Stated goal A:
Reproduce the records verbatim, beginning at the line that contains "This screenshot has width=360, height=360." and stopping at the final line of the records.

Supplied passage:
DOCUMENTS

We are determined to correct original sin of SA - Cyril Ramaphosa

President says Mama Winnie will only rest in piece once dignity of our people restored

SHE WAS A SYMBOL OF HOPE TO ALL THE OPPRESSED AND A SOURCE OF COURAGE FOR THOSE WHO WANTED TO FIGHT AGAINST INJUSTICE

11th April 2018

Just over a week ago our country was shattered by the devastating news of the passing away of Mama Winnie Madikizela Mandela whom we befittingly and affectionately referred to as the Mother of the Nation.

Symbolic of her own special place in our struggle for freedom, justice and equality, Mama Winnie took her last breath right at the beginning of the month of April; a month of massive historical significance in the political life of our country.

It was on this month that the seeds of colonialism and apartheid were planted with the arrival of Jan Van Riebeeck and his troops in 1652. It was on this very month three hundred and forty two years later in 1994 that the big tree of apartheid colonialism was finally uprooted and the oppressed people of South Africa won their freedom.

In the intervening period, we lost many freedom fighters whose only sin was to defy and undermine the unjust laws of the apartheid regime by boldly asserting that they too were human.

Even in this regard, the month of April imposed its political significance by claiming among these freedom fighters the most celebrated giants of our revolution.

We remember and pay tribute to Chris Thembisile Hani whose life was brutally cut short by unrepentant apartheid apologists exactly twenty five years ago today. Comrade Chris was indeed a fearless revolutionary whose radical ideas made the apartheid regime very uncomfortable.

Excerpted records:
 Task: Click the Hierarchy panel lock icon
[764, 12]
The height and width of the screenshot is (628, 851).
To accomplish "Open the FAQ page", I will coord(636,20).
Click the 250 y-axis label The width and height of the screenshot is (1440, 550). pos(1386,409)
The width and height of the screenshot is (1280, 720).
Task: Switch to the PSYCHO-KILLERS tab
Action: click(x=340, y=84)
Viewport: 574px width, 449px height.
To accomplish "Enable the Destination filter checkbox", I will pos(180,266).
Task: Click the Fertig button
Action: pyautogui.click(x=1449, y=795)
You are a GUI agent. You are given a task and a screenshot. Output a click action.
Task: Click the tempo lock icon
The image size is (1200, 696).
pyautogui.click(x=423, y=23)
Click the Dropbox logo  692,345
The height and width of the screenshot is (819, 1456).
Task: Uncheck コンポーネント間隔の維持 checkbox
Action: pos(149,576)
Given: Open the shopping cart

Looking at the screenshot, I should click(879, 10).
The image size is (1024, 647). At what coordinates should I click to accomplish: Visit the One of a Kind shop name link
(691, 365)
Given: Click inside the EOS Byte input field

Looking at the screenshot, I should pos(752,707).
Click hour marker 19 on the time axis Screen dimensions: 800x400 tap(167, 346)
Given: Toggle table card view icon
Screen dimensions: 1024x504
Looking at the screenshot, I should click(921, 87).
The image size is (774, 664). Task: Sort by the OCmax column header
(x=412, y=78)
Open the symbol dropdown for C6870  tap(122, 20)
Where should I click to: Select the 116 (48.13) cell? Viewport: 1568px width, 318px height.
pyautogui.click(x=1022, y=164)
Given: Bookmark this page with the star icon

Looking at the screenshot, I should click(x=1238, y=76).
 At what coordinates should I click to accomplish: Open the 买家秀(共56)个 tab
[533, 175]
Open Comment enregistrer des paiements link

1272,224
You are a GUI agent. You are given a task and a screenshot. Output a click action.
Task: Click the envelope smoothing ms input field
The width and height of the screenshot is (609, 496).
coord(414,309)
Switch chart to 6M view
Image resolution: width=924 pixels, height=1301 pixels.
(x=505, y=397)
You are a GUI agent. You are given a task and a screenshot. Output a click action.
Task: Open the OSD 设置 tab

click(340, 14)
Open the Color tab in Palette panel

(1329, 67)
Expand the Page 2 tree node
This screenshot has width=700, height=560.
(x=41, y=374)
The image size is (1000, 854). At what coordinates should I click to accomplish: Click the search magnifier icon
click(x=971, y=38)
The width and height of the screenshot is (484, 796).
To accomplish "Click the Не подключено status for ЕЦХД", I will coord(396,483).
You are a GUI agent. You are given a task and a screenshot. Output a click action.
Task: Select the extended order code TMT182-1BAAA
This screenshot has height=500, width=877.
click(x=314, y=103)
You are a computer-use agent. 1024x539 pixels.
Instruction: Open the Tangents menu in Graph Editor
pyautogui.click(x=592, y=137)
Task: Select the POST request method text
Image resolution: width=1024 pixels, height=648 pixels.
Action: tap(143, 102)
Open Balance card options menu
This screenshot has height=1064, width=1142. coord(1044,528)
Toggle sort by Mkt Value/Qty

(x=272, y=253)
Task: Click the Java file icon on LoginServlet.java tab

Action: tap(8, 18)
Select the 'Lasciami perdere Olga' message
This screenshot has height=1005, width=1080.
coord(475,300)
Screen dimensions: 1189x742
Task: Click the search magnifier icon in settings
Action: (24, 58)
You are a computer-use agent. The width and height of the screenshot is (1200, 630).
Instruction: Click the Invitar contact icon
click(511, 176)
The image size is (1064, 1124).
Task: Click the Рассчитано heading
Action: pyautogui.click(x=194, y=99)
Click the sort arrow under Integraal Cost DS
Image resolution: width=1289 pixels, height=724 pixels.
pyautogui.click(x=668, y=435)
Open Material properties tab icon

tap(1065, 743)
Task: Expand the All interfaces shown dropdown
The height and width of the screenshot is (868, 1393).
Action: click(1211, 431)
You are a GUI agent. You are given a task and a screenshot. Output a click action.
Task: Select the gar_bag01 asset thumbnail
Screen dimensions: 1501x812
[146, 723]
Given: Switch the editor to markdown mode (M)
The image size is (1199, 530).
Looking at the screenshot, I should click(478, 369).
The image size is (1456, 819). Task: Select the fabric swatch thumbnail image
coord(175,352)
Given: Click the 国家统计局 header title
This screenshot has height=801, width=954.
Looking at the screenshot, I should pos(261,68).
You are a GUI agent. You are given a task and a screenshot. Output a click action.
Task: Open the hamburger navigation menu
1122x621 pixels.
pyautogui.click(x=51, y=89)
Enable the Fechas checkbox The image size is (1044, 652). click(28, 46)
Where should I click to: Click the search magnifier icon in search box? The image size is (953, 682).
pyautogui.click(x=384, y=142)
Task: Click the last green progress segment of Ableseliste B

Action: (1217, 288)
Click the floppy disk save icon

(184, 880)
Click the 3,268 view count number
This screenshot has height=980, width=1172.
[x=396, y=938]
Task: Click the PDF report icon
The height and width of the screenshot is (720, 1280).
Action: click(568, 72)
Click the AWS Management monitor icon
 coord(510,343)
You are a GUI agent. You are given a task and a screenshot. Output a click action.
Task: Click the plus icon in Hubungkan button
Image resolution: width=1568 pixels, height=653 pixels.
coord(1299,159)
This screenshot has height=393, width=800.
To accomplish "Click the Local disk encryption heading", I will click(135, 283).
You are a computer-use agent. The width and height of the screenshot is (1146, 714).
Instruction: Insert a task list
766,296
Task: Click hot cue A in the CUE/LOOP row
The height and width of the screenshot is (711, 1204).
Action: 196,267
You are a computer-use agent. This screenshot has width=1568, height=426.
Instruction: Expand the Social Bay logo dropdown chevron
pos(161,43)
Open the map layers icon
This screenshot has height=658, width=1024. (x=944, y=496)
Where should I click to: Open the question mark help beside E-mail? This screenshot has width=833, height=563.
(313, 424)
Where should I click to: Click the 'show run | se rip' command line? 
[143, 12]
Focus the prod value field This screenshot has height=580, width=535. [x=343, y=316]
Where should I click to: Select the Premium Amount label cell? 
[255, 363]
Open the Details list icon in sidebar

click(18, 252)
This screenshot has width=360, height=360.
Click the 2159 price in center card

Stated goal B:
Go on with the tribute to Winnie Madikizela Mandela, starting right after its last sentence.

Right answer A:
This screenshot has width=360, height=360.
Click the 2159 price in center card

Right answer B:
We continue to draw inspiration from him as we pursue our programme of radical socio-economic transformation.

We also remember the gallant Solomon Kalushi Mahlangu who never betrayed the cause of freedom even when quite literally confronted with death.

We pay homage to the unparalleled icon of our struggle who also hails from Bizana, our longest serving President, Isithwalandwe Oliver Reginald Tambo. The spirit of President Tambo continues to guide us as we are seized with efforts to build a renewed, united and totally cohesive ANC that is best placed to serve the interests of the South African people as a whole.

Comrades  

In recognition of the role Mama Winnie played in building the ANC and our nation, we have gathered here to make an unequivocal statement that whilst we mourn her passing, we also celebrate her life because it was a life well lived and selflessly dedicated to the improvement of the conditions of others.

Mama Winnie Nomzamo Madikizela Mandela was a product of her time. She joined the ANC and became an activist at a time when the generation before her, that of Nelson Mandela and others, had successfully propelled the ANC onto a higher terrain of struggle.

She was inducted into the radical politics of defiance and non-cooperation with the apartheid regime. She was from the onset part of determined forces of resistance who understood that pacifism was not the answer to repression.

She believed quite correctly that freedom would have to be fought for and achieved; and that the methods of struggle chosen by our democratic movement would always have to be commensurate with the strategies employed by the enemy to effect oppression.

Her actions were therefore at all times informed by her commitment to enhance the capacity of our movement to fight effectively against apartheid and eliminate anything that threatens to weaken that capacity.

Learning from her and in respect of the current context, we have mobilized all democratic forces to do everything possible to enhance our capacity to fight effectively against poverty, unemployment and inequality; and to eliminate anything that threatens to weaken that capacity, including selfish acts of grand corruption and state capture.

I am making this point about Mama Winnie being a product of her time because there are some within our borders and beyond who have sought to demonize her character, even in death, by referring to what they deem to be massive excesses in her praxis of the revolutionary struggle against apartheid.

I could not find a better response to these critics than the words of the German revolutionary Bertolt Brecht.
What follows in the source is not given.